22/07/2010

Ligações

A chuva castiga a janela, o telefone toca, o cheiro de café continua aquecendo a casa. Na escuridão do meio da tarde de inverno, penso em Rubem Fonseca, João Ubaldo, Fausto Wolff, no pessoal da velha geração.
A geração deles e a minha tem muito pouco em comum, afastada não só por uma geração intermediária, cujos heróis morreram de overdose, mas por uma ditadura civil-militar no meio que esfacelou em duas décadas toda nossa cultura.

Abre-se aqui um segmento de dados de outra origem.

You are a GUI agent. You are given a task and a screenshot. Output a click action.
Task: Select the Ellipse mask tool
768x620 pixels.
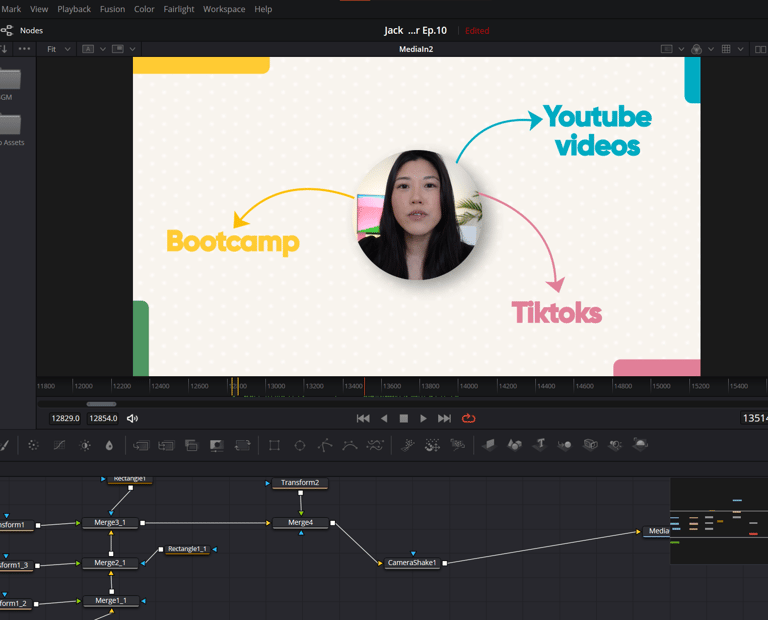(299, 445)
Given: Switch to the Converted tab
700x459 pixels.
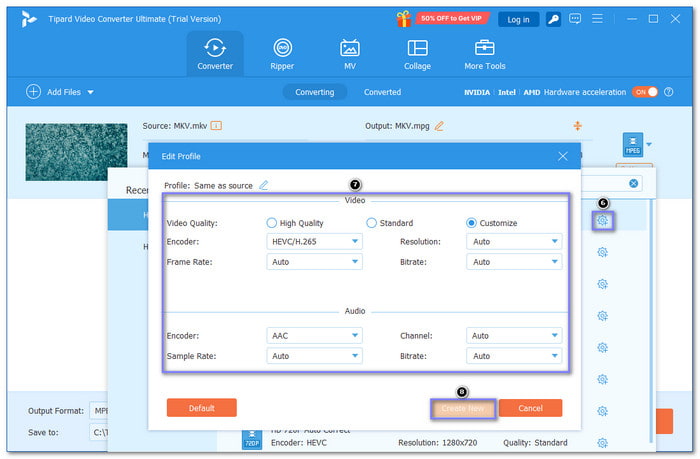Looking at the screenshot, I should coord(382,92).
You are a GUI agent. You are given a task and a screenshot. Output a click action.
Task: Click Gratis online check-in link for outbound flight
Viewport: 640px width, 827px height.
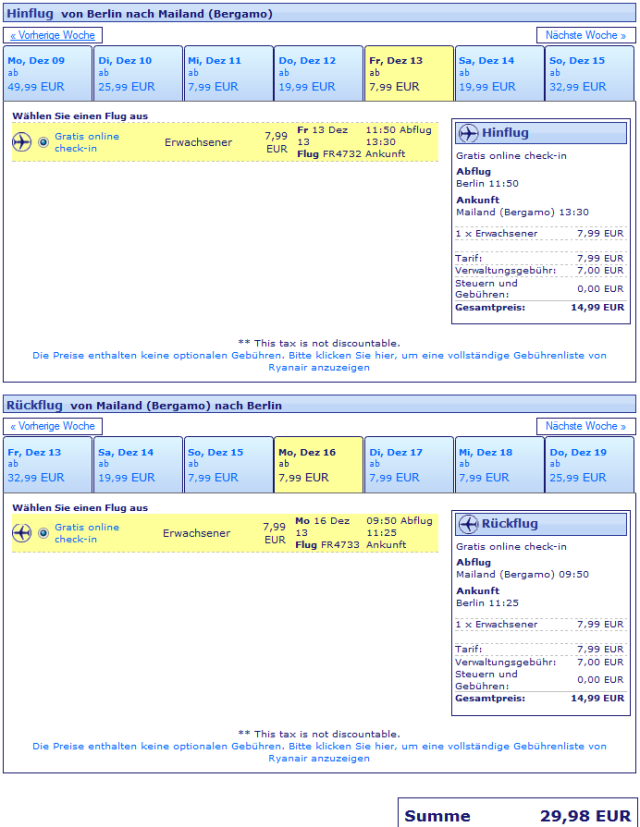click(x=86, y=142)
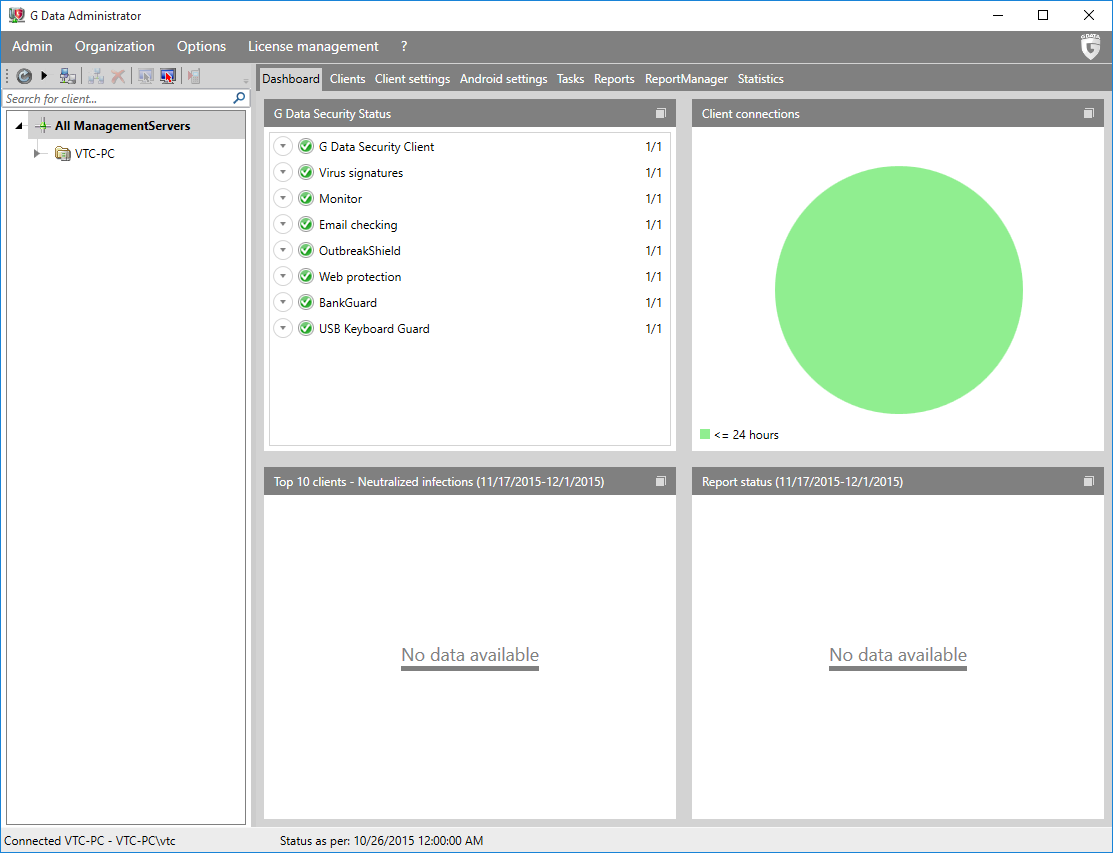Collapse the All ManagementServers tree node
Viewport: 1113px width, 853px height.
tap(20, 126)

Foi uma geração de sorte a deles, que viveu em um país completamente diferente, menos tresloucado, e que deixa um vácuo na atualidade cada vez que um desses senhores sai de cena, como o grande Fausto. Em comum, entre a minha geração e a deles, só um tiro de espingarda na cabeça, ou mais precisamente, as mortes de Hemingway e Kurt Cobain. Hemingway, como se sabe, foi um dos grandes escritores americanos, talvez o maior. Já a minha geração ficou com Cobain que, embora tenha renovado por alguns anos o cenário musical, marcou mais pela exótica performance de se masturbar no palco em um show no Brasil. Por aí tem-se em conta as diferenças entre aquela geração e a minha.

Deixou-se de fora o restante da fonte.